2. Use the same schema file `schema.json` as above.

3. Run the CLI:

```bash
# Basic usage
ostruct run extract_from_file.j2 schema.json -f text input.txt

# With advanced options
ostruct run extract_from_file.j2 schema.json \
-f text input.txt \
--model gpt-4o \
--max-output-tokens 1000 \
--temperature 0.7
```

The command will output:

```json
{
"person": {
"name": "John Smith",
"age": 35,
"occupation": "software engineer"
}
}
```

## System Prompt Handling

ostruct-cli provides three ways to specify a system prompt, with a clear precedence order:

1. Command-line option (`--sys-prompt` or `--sys-file`):

```bash
# Direct string
ostruct run template.j2 schema.json --sys-prompt "You are an expert analyst"

# From file
ostruct run template.j2 schema.json --sys-file system_prompt.txt
```

2. Template frontmatter:

```jinja
---
system_prompt: You are an expert analyst
---
Extract information from: {{ text }}
```

3. Default system prompt (built into the CLI)

### Precedence Rules

When multiple system prompts are provided, they are resolved in this order:

1. Command-line options take highest precedence:
- If both `--sys-prompt` and `--sys-file` are provided, `--sys-prompt` wins
- Use `--ignore-task-sysprompt` to ignore template frontmatter

2. Template frontmatter is used if:
- No command-line options are provided
- `--ignore-task-sysprompt` is not set

3. Default system prompt is used only if no other prompts are provided

Example combining multiple sources:

```bash
# Command-line prompt will override template frontmatter
ostruct run template.j2 schema.json --sys-prompt "Override prompt"
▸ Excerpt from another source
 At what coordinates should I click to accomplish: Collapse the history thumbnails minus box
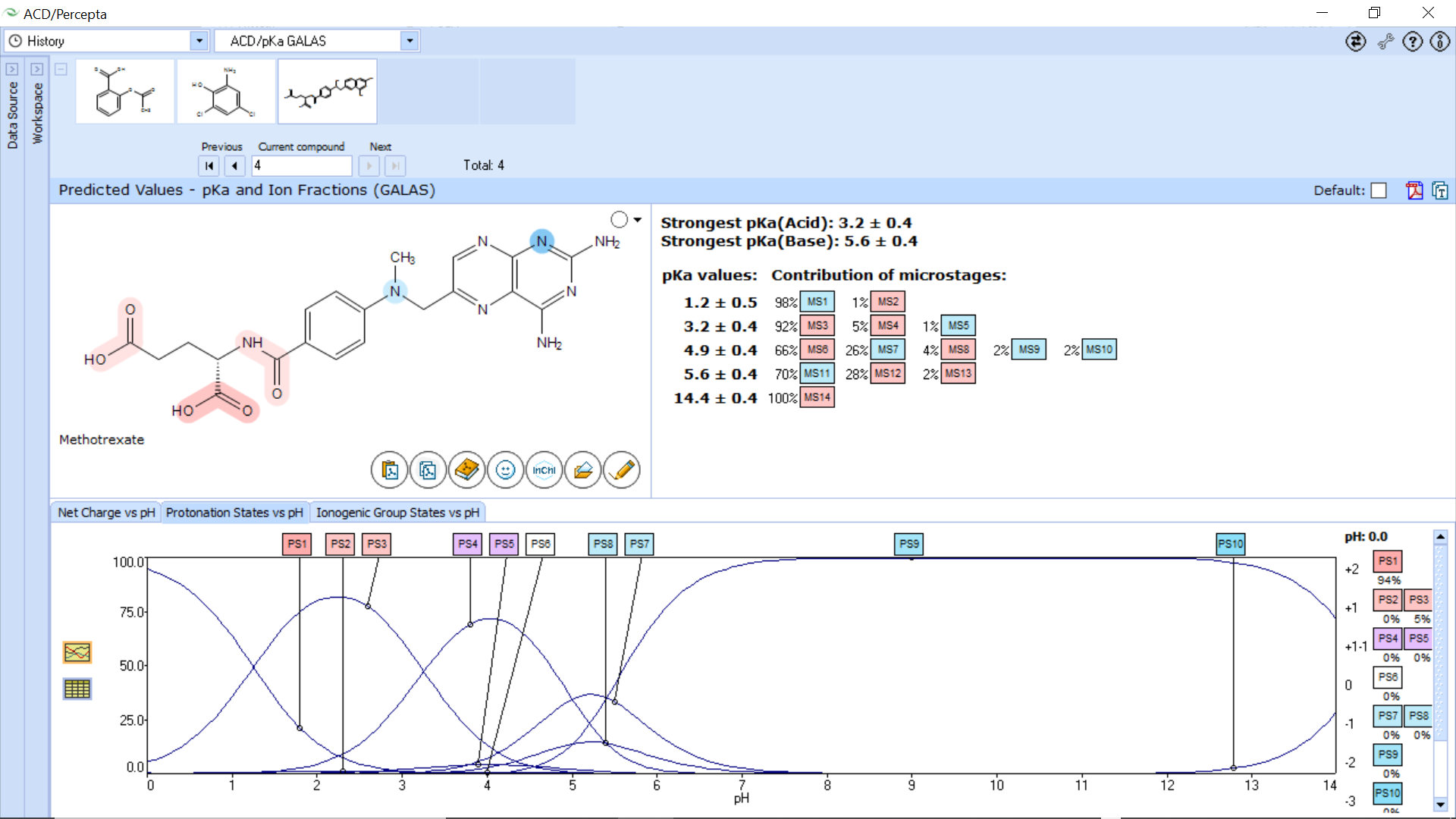61,69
# Ignore template frontmatter and use default
ostruct run template.j2 schema.json --ignore-task-sysprompt
```

## Model Registry Management

ostruct-cli maintains a registry of OpenAI models and their capabilities, which includes:

- Context window sizes for each model
- Maximum output token limits
- Supported parameters and their constraints
- Model version information

To ensure you're using the latest models and features, you can update the registry:

```bash
# Update from the official repository
ostruct update-registry

# Update from a custom URL
ostruct update-registry --url https://example.com/models.yml

# Force an update even if the registry is current
ostruct update-registry --force
```

This is especially useful when:

- New OpenAI models are released
- Model capabilities or parameters change
- You need to work with custom model configurations

The registry file is stored at `~/.openai_structured/config/models.yml` and is automatically referenced when validating model parameters and token limits.

The update command uses HTTP conditional requests (If-Modified-Since headers) to check if the remote registry has changed before downloading, ensuring efficient updates.